Straco Corporation Ltd Is Near A 52-Week Low

The last 12 months haven’t been kind to Singapore’s stock market as seen in how the Straits Times Index (SGX: ^STI) has slipped by around 15% to 2,880 points yesterday.

But if you thought that was bad, there have been companies that have fared even worse. One such firm is the tourism asset operator Straco Corporation Ltd (SGX: S85).

Based on their closing price of S$0.74 yesterday, Straco’s shares have fallen by 18% compared to a year ago and are sitting just 3 cents higher than a 52-week low of S$0.71.

For some context, Straco is an owner and operator of tourism assets in China and Singapore. In China, the company has the Shanghai Ocean Aquarium, Underwater World Xiamen, and Lintong Lixing Cable Car attractions under its umbrella. As for Singapore, Straco had bought a majority stake in the iconic Singapore Flyer – one of the largest observation wheels in the world – in late 2014.

The way I see it, I think there may be two likely reasons behind Straco’s dismal stock market performance:

1) There was lower profitability at its Chinese assets in 2015. To the point, pre-tax profit from the company’s aquariums had slipped slightly from S$62.6 million in 2014 to S$62.3 million in 2015. A lower visitor count to the attractions amidst regulatory changes in the operating environment had played a role.

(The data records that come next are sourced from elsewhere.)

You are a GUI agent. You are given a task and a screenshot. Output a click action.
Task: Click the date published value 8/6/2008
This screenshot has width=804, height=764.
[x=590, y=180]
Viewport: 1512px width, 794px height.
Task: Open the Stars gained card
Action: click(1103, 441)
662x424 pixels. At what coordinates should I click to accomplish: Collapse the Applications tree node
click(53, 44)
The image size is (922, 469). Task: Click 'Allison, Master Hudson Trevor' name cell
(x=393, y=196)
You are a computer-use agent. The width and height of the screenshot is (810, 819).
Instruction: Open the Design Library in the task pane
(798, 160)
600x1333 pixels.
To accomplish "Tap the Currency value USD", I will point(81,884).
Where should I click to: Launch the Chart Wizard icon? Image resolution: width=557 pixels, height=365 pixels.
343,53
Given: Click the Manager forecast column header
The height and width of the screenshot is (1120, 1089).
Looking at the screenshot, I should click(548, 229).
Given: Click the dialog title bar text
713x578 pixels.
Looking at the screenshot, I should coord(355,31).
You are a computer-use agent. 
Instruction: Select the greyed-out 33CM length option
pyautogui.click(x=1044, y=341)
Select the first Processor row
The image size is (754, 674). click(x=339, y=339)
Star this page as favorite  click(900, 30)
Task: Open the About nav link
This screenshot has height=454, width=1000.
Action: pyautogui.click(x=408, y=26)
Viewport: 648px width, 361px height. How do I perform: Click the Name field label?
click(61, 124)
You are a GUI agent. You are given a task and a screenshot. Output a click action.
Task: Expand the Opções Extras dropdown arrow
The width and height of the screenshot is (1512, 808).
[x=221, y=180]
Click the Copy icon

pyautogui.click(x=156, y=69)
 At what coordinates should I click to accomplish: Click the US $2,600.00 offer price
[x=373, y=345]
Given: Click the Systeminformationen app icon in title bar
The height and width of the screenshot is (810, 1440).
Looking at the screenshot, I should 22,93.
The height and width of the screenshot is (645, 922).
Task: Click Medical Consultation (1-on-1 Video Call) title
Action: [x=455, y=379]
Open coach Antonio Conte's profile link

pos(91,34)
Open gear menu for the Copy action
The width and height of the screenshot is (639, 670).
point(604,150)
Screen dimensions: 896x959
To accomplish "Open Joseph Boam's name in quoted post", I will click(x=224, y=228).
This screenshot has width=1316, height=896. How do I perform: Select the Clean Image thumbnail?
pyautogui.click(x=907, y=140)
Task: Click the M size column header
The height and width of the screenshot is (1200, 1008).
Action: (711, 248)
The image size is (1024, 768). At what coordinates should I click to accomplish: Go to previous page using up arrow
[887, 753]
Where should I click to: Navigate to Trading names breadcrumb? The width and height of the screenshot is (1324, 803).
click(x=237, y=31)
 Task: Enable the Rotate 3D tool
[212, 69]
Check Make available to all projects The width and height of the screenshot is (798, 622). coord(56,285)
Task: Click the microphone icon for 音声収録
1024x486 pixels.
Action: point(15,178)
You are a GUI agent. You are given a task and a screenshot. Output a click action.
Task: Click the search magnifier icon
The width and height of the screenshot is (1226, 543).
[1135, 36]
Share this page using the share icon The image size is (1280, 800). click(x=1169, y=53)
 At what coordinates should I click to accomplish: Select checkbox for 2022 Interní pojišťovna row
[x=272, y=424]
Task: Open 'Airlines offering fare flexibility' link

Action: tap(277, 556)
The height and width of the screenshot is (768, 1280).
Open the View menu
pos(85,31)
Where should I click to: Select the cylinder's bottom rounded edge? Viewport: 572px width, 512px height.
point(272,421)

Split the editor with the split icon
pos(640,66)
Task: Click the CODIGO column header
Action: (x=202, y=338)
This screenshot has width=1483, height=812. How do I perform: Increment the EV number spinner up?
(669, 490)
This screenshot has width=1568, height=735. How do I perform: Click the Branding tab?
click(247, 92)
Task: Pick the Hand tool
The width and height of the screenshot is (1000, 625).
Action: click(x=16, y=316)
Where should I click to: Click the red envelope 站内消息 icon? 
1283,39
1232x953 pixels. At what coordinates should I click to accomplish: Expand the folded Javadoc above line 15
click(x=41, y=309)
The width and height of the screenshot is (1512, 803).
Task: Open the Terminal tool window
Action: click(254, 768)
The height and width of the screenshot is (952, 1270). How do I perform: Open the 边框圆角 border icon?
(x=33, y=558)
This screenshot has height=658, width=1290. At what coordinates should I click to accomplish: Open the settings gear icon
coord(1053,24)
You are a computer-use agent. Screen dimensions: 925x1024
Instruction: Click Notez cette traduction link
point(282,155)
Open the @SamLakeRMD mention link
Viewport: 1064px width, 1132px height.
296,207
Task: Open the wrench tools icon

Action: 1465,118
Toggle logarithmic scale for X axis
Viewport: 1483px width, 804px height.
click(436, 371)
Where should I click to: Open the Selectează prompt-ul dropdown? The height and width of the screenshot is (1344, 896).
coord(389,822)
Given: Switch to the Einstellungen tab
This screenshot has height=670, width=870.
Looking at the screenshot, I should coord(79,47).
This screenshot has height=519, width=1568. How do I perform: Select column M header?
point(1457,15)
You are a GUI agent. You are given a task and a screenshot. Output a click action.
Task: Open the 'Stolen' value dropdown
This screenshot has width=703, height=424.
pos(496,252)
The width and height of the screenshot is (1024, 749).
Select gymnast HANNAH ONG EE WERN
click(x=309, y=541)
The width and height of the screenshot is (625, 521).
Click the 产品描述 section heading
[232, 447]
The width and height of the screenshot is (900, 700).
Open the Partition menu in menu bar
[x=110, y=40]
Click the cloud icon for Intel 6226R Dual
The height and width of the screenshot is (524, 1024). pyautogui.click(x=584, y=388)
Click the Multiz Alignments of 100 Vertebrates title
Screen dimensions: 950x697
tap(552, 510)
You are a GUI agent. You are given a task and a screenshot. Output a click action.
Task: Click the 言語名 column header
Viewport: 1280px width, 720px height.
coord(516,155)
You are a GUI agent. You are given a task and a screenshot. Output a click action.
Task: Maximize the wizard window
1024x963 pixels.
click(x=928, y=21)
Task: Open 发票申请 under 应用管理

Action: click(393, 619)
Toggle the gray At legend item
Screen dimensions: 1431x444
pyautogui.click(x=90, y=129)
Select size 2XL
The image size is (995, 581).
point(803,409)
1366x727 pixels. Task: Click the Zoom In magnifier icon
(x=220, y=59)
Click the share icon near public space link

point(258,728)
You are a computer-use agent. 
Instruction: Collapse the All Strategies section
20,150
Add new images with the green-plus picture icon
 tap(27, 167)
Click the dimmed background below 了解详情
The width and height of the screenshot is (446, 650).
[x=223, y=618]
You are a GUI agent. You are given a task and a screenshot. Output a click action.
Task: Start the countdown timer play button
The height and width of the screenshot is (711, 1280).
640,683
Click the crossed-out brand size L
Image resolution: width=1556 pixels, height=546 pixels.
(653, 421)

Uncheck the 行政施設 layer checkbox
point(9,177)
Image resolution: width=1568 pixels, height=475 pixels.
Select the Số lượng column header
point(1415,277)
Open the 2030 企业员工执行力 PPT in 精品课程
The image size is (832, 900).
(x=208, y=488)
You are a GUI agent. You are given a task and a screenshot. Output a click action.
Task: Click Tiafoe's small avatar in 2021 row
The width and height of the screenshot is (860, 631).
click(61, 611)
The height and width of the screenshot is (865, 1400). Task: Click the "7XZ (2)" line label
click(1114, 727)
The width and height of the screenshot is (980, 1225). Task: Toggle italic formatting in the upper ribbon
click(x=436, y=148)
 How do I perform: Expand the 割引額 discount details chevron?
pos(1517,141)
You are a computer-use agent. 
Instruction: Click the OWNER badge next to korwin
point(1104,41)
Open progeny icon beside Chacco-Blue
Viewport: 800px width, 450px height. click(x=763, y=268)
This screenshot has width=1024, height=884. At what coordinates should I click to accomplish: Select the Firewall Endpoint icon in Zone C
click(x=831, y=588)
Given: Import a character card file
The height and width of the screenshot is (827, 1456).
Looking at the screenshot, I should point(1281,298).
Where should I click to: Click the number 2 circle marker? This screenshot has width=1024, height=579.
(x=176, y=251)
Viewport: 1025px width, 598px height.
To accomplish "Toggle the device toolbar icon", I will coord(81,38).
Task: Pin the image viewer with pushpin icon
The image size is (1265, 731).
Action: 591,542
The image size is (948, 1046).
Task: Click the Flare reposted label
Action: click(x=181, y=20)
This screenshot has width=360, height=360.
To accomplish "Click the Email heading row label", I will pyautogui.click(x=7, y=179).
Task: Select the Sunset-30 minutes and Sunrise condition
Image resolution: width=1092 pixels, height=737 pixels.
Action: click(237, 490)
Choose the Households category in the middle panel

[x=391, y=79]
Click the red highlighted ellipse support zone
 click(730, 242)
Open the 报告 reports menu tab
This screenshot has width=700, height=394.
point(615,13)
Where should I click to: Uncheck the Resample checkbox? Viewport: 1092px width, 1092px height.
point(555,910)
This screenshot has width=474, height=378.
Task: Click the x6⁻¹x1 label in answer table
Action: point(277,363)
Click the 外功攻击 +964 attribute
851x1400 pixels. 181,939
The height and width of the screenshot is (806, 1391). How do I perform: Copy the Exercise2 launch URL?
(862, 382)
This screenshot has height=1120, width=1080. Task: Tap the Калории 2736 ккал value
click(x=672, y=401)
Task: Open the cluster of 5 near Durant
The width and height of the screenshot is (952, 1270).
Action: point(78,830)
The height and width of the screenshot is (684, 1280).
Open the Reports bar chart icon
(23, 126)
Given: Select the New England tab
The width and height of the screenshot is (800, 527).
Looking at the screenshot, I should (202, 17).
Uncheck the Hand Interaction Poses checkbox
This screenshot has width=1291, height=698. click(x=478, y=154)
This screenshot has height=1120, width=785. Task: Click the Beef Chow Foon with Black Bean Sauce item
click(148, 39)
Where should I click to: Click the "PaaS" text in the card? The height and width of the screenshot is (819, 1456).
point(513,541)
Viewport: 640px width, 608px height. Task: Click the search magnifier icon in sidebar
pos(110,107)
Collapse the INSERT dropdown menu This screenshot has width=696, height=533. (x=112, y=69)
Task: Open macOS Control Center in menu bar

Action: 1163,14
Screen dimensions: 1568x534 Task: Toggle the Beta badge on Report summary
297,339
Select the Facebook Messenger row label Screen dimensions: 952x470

2) Growth may not be as strong in the future. Chinese officials have reported that China’s gross domestic product (GDP) had expanded by only 6.8% in the fourth-quarter of 2015, the weakest pace of expansion since the first-quarter of 2009. China’s 6.9% GDP expansion for the whole of 2015 was also the slowest in 25 years. There may be fears that a slowdown in China’s growth is bad news for Straco’s business.

On the other hand, there are actually positive things going on with Straco at the moment.

In late February this year, Straco released its 2015 full-year earnings and posted solid growth. Revenue for 2015 was up 38%, profit had a 30% increase, and free cash flow had soared by 71%. The company also ended 2015 with a strong balance sheet that had S$136.5 million in cash and just S$73.9 million in borrowings.

Moreover, my colleague Chong Ser Jing had wrote recently that Straco had been able to show solid growth in its free cash flow over the past five years.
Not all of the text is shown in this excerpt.